**WHAT YOU NEED TO DO**
Once the line containing "Rietumu Banka granted" is found in the entries below, reproduce it and every line after it, stopping at and including the line containing "Rietumu Banka’s operating"; reproduce nothing else, and keep each line exact.

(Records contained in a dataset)
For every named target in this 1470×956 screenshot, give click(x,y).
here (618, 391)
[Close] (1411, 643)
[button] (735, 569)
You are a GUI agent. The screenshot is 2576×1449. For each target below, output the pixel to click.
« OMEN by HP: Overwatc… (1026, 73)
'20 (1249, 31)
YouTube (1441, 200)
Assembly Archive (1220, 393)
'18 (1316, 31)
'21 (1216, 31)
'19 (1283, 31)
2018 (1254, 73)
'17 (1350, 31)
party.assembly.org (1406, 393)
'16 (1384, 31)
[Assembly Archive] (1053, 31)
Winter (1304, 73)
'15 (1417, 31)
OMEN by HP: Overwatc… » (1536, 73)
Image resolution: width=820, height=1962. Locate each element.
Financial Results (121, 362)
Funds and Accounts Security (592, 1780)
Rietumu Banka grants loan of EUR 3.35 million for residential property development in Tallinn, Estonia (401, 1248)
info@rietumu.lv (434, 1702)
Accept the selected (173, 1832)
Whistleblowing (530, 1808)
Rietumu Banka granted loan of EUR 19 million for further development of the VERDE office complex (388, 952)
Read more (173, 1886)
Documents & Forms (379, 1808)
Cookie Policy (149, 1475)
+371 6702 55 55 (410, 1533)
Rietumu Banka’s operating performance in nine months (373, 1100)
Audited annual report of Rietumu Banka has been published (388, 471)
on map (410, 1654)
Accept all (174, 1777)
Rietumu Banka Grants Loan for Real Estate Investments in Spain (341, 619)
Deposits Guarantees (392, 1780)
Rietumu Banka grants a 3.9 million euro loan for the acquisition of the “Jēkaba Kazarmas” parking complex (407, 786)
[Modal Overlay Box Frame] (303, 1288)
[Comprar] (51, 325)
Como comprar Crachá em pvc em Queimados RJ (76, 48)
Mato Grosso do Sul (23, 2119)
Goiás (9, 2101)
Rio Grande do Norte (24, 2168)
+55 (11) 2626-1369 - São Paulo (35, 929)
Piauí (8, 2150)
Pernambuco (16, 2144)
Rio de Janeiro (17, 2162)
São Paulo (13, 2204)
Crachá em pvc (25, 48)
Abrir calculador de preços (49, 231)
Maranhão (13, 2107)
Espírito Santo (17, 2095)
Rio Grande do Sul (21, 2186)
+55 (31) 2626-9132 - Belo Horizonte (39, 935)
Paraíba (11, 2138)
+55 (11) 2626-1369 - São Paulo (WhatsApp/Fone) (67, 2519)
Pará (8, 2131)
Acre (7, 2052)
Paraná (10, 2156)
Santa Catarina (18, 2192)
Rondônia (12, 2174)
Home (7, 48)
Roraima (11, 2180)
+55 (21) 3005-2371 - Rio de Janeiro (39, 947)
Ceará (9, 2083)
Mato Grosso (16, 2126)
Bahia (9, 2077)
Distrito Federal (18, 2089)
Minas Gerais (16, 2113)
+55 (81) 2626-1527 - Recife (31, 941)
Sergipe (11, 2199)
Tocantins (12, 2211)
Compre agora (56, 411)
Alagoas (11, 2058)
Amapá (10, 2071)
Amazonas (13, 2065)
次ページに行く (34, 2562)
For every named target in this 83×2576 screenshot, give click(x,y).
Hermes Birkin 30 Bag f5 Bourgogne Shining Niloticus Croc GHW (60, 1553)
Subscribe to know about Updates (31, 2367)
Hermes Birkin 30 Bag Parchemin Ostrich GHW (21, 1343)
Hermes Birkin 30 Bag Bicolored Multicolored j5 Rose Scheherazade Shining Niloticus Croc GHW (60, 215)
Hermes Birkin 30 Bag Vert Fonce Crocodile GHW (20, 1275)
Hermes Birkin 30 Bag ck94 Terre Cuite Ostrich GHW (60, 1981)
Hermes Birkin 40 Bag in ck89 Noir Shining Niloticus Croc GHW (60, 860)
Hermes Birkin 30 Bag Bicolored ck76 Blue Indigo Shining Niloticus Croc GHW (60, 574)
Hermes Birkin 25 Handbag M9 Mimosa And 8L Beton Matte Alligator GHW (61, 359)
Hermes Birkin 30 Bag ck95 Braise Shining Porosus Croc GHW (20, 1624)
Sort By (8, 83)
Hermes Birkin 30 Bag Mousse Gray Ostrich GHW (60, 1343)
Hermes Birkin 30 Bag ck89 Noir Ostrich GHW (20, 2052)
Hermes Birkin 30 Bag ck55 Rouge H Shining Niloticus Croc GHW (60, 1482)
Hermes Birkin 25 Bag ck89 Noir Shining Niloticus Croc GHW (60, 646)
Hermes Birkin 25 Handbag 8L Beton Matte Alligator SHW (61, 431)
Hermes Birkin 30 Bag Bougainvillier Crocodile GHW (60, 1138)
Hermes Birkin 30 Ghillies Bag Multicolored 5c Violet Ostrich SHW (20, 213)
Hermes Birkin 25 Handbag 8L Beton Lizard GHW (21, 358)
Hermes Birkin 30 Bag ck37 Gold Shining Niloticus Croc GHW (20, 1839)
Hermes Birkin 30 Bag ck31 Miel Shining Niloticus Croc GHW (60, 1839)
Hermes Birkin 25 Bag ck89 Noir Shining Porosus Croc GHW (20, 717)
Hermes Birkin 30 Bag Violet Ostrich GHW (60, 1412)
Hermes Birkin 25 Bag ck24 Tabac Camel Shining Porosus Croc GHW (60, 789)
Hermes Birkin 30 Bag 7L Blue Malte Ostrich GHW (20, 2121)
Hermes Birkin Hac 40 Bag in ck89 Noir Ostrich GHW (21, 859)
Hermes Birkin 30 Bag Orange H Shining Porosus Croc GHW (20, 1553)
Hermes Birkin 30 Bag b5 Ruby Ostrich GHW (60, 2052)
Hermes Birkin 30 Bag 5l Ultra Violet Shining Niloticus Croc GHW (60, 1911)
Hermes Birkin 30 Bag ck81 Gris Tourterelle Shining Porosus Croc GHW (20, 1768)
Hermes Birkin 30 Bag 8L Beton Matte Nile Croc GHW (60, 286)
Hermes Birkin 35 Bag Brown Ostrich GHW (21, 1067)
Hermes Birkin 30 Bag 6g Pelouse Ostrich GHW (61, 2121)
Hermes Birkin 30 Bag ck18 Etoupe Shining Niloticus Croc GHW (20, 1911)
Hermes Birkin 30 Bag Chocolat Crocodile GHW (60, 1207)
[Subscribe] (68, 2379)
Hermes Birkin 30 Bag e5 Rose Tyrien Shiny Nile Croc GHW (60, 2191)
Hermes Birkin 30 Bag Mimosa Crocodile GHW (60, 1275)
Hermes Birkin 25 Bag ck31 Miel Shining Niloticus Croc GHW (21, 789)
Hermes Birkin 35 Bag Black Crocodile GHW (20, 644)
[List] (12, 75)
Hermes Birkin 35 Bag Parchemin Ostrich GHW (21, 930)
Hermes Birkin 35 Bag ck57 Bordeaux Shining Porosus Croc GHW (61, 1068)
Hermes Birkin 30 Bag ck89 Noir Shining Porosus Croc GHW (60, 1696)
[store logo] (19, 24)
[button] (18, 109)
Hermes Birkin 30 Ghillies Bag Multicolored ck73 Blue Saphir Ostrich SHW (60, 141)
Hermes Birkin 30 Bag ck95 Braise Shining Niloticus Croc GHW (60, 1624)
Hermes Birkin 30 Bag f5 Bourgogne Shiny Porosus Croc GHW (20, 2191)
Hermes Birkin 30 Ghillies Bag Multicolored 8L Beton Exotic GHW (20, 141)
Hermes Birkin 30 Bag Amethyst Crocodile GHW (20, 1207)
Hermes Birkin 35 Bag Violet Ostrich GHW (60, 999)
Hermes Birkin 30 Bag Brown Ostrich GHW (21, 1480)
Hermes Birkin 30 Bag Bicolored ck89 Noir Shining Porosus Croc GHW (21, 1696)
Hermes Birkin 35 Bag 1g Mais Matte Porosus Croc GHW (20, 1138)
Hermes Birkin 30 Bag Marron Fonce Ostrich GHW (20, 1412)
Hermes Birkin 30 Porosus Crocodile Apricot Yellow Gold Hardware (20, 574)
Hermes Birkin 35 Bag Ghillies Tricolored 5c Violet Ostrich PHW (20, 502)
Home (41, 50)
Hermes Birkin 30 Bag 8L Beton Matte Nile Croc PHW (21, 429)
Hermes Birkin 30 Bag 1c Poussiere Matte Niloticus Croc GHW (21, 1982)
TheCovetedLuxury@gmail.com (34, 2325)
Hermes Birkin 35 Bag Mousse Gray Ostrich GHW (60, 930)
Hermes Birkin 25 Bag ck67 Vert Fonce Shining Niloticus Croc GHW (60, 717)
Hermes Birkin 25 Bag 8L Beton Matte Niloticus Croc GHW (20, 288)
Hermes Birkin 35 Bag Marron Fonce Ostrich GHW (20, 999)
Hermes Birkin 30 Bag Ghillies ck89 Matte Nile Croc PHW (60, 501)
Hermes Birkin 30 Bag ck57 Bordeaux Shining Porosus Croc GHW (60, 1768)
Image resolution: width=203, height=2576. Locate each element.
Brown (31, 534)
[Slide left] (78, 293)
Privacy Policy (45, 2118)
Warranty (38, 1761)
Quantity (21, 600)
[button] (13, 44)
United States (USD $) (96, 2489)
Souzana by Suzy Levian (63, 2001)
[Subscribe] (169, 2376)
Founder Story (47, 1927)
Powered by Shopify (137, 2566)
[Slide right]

**SOLUTION TO THE PROBLEM**
Rietumu Banka granted loan of EUR 19 million for further development of the VERDE office complex (388, 952)
Read more (173, 1886)
Documents & Forms (379, 1808)
Cookie Policy (149, 1475)
+371 6702 55 55 (410, 1533)
Rietumu Banka’s operating performance in nine months (373, 1100)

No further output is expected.